Perchlorates are not a death threat on their own, but new research investigated how they react with the ultraviolet rays constantly attacking Mars and found they turn toxic. Scientists exposed a supposedly immune strain of Bacillus subtilis bacteria to a killer cocktail of perchlorates soaked in UV radiation. When the microbes were totally obliterated in under a minute, they tried the experiment again with several different kinds of perchlorates, but the bacteria were always doomed.

It doesn’t exactly help the search for life when the average daytime temperature on Mars is about 80 degrees Fahrenheit, and that isn’t even counting the negative 195 it can plummet to near the poles when winter blasts it into a deep freeze.

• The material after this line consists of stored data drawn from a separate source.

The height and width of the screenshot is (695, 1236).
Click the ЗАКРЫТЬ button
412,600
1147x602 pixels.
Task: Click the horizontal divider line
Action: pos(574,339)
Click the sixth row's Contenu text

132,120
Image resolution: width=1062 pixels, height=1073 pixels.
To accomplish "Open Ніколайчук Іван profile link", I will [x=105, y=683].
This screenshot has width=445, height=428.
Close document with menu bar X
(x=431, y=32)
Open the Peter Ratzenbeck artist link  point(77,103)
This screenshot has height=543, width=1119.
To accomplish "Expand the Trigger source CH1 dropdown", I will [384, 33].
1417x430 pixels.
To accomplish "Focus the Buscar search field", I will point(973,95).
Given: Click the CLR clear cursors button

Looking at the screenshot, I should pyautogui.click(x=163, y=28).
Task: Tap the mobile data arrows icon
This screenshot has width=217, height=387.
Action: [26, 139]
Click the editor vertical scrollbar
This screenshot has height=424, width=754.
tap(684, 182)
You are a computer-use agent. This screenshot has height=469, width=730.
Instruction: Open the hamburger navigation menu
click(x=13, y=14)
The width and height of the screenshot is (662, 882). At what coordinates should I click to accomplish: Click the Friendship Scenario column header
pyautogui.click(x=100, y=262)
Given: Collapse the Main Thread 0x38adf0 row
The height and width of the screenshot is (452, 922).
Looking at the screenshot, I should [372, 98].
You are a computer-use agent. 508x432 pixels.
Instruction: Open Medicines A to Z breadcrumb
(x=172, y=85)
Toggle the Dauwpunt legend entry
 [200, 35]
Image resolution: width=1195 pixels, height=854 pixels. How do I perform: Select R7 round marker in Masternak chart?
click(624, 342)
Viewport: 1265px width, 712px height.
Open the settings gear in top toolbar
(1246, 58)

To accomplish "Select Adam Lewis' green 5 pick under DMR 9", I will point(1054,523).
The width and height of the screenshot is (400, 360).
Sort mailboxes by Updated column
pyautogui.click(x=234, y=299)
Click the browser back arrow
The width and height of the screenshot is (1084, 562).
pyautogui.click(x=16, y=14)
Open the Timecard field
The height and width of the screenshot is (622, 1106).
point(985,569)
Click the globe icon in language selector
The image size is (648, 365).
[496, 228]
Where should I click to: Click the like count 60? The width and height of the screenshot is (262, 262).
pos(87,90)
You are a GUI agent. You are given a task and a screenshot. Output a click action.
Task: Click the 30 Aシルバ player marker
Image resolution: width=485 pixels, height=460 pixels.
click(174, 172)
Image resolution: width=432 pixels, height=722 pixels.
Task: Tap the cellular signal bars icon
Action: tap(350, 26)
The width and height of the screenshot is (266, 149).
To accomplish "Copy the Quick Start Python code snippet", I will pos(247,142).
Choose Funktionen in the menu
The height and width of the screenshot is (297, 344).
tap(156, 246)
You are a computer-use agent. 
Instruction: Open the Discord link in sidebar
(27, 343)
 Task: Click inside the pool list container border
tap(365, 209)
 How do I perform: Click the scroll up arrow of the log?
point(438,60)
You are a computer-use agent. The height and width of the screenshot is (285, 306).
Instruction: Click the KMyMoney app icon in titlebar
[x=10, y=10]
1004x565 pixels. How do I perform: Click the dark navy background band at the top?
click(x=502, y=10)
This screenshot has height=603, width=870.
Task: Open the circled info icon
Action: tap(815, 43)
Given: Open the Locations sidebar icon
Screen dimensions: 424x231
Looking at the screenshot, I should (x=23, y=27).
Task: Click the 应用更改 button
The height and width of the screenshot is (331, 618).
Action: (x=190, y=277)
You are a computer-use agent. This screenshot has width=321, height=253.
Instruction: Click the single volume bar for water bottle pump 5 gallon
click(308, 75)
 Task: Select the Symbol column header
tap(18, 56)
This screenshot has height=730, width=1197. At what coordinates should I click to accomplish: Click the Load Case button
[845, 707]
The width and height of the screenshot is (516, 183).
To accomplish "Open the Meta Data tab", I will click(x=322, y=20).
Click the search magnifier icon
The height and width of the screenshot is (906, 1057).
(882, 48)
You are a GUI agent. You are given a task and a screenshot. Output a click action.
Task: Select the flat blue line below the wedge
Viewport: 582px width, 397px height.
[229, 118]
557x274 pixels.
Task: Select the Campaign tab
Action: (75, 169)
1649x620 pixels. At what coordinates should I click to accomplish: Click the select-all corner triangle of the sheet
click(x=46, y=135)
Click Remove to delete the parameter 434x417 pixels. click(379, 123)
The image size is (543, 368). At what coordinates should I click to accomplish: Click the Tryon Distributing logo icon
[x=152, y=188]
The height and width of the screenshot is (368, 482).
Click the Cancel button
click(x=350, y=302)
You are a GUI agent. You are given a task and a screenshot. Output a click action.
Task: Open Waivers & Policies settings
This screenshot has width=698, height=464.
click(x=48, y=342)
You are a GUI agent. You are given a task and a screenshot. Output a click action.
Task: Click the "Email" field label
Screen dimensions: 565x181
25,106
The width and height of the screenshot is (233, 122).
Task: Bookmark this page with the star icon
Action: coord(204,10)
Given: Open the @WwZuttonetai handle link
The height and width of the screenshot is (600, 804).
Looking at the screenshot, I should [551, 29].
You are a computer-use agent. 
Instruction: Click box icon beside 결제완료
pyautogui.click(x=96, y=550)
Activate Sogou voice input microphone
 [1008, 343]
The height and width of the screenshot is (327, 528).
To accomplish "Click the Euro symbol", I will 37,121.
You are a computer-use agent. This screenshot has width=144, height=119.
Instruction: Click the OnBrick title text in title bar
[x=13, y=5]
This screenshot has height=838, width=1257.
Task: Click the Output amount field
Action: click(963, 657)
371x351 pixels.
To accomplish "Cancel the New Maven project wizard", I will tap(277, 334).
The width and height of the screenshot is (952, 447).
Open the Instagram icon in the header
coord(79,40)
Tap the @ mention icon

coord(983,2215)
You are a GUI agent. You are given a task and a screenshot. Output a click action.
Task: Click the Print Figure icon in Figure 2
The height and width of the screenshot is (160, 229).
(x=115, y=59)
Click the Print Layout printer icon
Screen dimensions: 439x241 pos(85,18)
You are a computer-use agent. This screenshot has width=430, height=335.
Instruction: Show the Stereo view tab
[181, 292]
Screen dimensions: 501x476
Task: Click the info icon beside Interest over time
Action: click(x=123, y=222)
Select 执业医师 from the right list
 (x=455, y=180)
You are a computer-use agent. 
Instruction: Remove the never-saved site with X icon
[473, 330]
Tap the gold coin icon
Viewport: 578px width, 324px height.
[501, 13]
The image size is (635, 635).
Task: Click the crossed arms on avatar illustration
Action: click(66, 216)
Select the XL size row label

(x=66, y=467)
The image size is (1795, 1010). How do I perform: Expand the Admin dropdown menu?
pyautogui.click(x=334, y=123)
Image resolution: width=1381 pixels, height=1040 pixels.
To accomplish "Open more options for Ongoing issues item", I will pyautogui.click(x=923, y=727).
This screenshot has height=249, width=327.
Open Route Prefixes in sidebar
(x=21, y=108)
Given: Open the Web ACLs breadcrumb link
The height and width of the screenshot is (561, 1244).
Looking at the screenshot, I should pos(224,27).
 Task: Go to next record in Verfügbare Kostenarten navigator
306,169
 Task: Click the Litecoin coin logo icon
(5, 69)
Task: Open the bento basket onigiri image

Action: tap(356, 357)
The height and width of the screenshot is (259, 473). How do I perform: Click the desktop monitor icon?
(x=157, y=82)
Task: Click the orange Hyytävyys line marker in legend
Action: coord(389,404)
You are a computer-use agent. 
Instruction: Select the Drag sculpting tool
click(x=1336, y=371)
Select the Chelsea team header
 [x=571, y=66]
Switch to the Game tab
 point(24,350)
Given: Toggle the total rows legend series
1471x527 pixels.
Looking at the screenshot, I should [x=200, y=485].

Neither does the presence of iron oxides and hydrogen peroxide, which increase cell death tenfold. Never mind the gaping lack of oxygen. UV light is believed to turn perchlorates to poison when it breaks the molecules down into more reactive ions that destroy live cells. Even the ridiculously low temperatures only managed to extend the lifespan of bacteria in the perchlorates for a short time before they succumbed to the bacteriocidal effect. Meaning, life as we know it is unlikely to be crawling around anywhere on Mars.

There are still positives when it comes to perchlorates and Mars. The inability of so much as bacteria to stay alive in such a brutal environment means NASA doesn’t have to worry about spacecraft being contaminated with any microbes from Earth that might have hitched a ride on the equipment—and then calling them aliens.

Radiation poisoning aside, perchlorates are also a superpowered oxidizing agent when heated and used as rocket fuel. At least we can still use them to blast off on a future Martian mission.